Wie weit haben wir uns eigentlich wirklich von der Natur entfernt? #6

Als ich vor mittlerweile gut einem Jahr mit meinen Kindern am Meer entlang geschlendert bin, haben wir bei jedem Spaziergang die herumliegenden Plastikteile aufgehoben bzw. aus dem Meer gefischt.

Wie weit haben wir uns eigentlich wirklich von der Natur entfernt? #6

nur ein Handgriff und zumindest dieses Teil schwimmt nicht mehr im Meer

Wie war das damals?

Dadurch kam das Gespräch natürlich automatisch auf die Verpackungsproblematik und sie haben mich gefragt, wie das in meiner Kindheit war. Wie damals die Lebensmittel verpackt waren. Ich habe versucht mich daran zu erinnern, was der größte Unterschied zu heute ist.

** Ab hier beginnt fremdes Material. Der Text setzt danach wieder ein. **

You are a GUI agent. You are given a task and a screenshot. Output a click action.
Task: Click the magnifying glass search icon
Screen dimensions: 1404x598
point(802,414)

Wie weit haben wir uns eigentlich wirklich von der Natur entfernt? #6

bei jedem Spaziergang haben wir allerlei Plastik gefunden

Lebensmittel sind zur Industrieware geworden

Nach einigem Nachdenken bin ich auf den Punkt gekommen, dass es damals kaum convenience food gab. Keinen Salat in Plastik verpackt, auch Obst und Gemüse wurden lose angeboten. Fleisch und Wurst konnte man nicht vorgepackt in Plastik erwerben. Es war in jedem Geschäft möglich, seine Dose mitzubringen um die Waren darin selbst zu verpacken. Milchprodukte wurden häufig in Glas abgefüllt angeboten.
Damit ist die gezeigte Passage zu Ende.